Sea surface temperature in the southern Gulf of Mexico was increasing slightly from January to February, from 23.04 °C ± 0.69 to 23.42 °C ± 0.69 in March a temperature of 25.57 °C ± 0.69 was registered and finally in April the SST reached 27.03 °C ± 0.69 (mean ± SE; Fig. 5).
This is the first study that reports histological information for reproductive status of Atlantic bluefin tuna in the southern Gulf of Mexico. According to Abad-Uribarren et al. (2014) our results suggest a seasonality of the bluefin tuna bycatch in the Mexican longline fishery targeting yellowfin tuna. The timing of the catches for this species (7.9% of catches in January, 12.7% in February, increasing substantially to 66.7% in March, and decreasing in April to 12.7%) suggests that Atlantic bluefin tuna gradually arrive to Mexican waters in January and February, registering the highest catch in March perhaps due to increased feeding behavior before the spawning season and a decrease in April when spawning begins. Although there are no previous studies regarding the feeding patterns for this species at the southern Gulf of Mexico, a similar behavior has been previously described for Pacific bluefin tuna Thunnus orientalis by Chen, Crone & Hsu (2006) who found a decrease in feeding when the spawning period starts, as well as for other tuna species (Rivas, 1954).
It is known that the reproductive season of tunas is strongly linked with temperature and 24 °C is ideal for spawning (Schaefer, 1998). The SST registered in the fishery zone is 25.57 °C ± 0.69 in March and 27.03 °C ± 0.69 in April, in agreement with SST in March and April reported in the northern spawning zone of Atlantic bluefin tuna in the Gulf of Mexico, where larvae were found from 25 to 28 °C (Muhling, Lamkin & Roffer, 2010).
Several studies indicate that the spawning period of Atlantic bluefin tuna is about 3 months, from May to July for eastern stock and from April to June for western stock (Clay, 1991; Knapp et al., 2014). According to Diaz & Turner (2007) the sizes of the individuals caught in this study from January to April correspond to sexually mature individuals. The histological examination of gonads showed that 48% of female and 67% of males were reproductively active. Male individuals in spawning stage were found after mid-March and males in regressing stage with evidence of residual SZ from previous spawning were found in late March and early April. For females, the most frequent ovary stage in March was spawning capable and one female in spawning stage was found in April, corresponding with the spawning season for western stock (Schaefer, 2001; Teo, Boustany & Block, 2007). Lutcavage et al. (1999) expressed the need to consider other possible spawning areas for western stock and discuss the possibility of a spawning zone in the mid-Atlantic region, with similar hydrographic characteristics to the spawning area of the north Gulf of Mexico. However, they could not prove the existence of a new spawning zone due to the lack of histological evidence. In the present study individuals in spawning capable (n = 20) and in spawning (n = 5) stages have been found in Mexican waters, suggesting a wider spawning area, beyond just the northern zone, potentially encompassing the entire Gulf of Mexico.
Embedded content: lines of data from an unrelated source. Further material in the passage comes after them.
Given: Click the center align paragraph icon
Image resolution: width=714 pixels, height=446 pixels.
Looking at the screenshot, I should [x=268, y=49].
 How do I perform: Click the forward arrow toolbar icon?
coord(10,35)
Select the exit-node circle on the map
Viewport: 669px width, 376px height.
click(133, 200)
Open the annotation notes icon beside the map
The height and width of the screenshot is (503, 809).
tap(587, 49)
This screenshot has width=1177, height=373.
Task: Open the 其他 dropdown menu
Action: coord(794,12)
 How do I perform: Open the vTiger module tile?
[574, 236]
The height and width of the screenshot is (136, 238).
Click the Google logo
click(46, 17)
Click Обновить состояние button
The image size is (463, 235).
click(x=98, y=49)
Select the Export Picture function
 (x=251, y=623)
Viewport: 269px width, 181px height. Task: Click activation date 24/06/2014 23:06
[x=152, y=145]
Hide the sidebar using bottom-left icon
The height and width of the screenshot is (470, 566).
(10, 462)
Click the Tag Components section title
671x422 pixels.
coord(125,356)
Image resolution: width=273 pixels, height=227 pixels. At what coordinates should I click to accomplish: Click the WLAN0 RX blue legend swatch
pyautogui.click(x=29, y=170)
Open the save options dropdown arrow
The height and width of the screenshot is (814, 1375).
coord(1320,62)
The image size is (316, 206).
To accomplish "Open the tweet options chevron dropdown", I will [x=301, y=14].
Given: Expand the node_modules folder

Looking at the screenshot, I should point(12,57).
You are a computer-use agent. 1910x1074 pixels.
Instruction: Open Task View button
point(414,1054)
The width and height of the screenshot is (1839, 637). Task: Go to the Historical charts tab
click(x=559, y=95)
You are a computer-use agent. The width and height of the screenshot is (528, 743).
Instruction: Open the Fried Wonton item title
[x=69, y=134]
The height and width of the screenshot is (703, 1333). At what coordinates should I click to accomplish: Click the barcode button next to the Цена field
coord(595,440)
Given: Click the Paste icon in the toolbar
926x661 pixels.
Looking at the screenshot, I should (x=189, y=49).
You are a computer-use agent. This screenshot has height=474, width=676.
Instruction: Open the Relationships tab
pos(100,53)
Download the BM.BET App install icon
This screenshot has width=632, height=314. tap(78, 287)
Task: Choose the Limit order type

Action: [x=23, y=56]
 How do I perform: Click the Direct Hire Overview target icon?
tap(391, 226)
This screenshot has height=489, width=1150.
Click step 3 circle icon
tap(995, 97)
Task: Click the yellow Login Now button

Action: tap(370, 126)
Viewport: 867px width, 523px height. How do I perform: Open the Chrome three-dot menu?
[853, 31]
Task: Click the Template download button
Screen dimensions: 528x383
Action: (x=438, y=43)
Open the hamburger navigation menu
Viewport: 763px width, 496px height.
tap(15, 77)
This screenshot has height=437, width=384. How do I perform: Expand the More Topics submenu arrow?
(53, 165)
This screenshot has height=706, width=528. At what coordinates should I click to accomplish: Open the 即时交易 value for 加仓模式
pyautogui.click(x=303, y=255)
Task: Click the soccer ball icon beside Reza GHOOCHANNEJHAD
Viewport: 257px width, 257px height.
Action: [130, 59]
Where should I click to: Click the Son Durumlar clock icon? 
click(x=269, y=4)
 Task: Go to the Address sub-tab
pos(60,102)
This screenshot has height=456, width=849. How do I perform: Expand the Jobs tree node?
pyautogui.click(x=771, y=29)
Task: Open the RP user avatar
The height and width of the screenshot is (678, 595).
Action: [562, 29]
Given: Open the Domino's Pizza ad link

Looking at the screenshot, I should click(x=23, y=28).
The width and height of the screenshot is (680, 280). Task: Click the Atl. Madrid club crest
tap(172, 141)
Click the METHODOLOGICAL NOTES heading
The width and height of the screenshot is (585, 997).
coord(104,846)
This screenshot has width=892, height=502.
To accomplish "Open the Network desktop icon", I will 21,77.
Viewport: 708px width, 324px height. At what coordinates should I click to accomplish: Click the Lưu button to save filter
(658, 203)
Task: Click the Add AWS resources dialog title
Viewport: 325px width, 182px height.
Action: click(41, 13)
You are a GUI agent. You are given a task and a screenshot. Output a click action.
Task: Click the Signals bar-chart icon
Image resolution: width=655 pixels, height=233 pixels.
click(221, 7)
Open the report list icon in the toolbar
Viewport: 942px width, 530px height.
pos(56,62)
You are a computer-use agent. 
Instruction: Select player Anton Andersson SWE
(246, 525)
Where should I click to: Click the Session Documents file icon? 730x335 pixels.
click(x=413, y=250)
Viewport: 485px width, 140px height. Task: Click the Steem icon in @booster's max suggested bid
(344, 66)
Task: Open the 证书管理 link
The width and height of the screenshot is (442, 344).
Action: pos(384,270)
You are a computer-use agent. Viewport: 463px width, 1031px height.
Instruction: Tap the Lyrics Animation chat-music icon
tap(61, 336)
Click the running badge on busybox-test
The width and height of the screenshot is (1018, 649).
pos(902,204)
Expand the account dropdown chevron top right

Additional studies are needed to support the southern Gulf of Mexico as a habitual spawning area. However four pieces of evidence to show that the southern Gulf of Mexico could be part of the spawning zone for Atlantic bluefin tuna and therefore suggest the possibility that the entire Gulf of Mexico may be a spawning zone for this species: (1) There is a marked seasonal occurrence of individuals, (2) SST is appropriate to carry out the reproduction of this species, (3) the sizes of fish caught correspond to sexually mature individuals, and (4) the histological analysis of gonads shows individuals in active reproductive stages (spawning capable and spawning).